Brewing isn’t possible in hot weather, so Sakurai has been using his time this summer to share his product with potential customers and spread the gospel of sake. He’s picked up more than a dozen accounts around the state so far, including Sakura Japanese Restaurant, Tourist Home Urban Market, Nomads Global Lounge and SouthSide Tavern in Flagstaff; Fujiya Market, Tops Liquors, Sushi 101 and Shady Park Bar in Tempe; Hot Noodles Cold Sake and Hiro Sushi in Scottsdale; and Nobuo at Teeter House in Downtown Phoenix.
For now, Sakurai’s brewery has no public, point-of-sale capacity – no tasting room, in other words – and no website, so interested parties should line up a visit to one of the aforementioned purveyors.

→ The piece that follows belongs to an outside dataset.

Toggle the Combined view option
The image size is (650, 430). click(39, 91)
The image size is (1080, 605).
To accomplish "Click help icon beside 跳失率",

Among them, Teeter House maestro Nobuo Fukuda might have been the earliest supporter of Sakurai’s grand endeavor. Introduced to the toji by Taka Fujiya, owner of the Fujiya Market in Tempe, the chef admits he had his doubts about sake brewed in Holbrook, which is “not like beautiful sake country.” But he was a fast convert after tasting Sakurai’s high-country grog. “It blew my mind,” Fukuda says. “It was like fireworks – so fresh and good, with a quiet ending.”
Sakurai’s latest success was winning over the members of the Consulate-General of Japan in Los Angeles, who liked his sake so much they plan to pour it at receptions. Sakurai’s star is clearly on the rise, but he keeps his American dream in a purely Japanese mindset, vowing to “make the best sake I can make,” which he hopes will reflect well on Holbrook.
More importantly, he wants to be an encouraging role model for makers both Japanese and American who feel pinned down by bureaucratic and cultural barriers. “I want to show them,” he says. “I did this, you can do this.”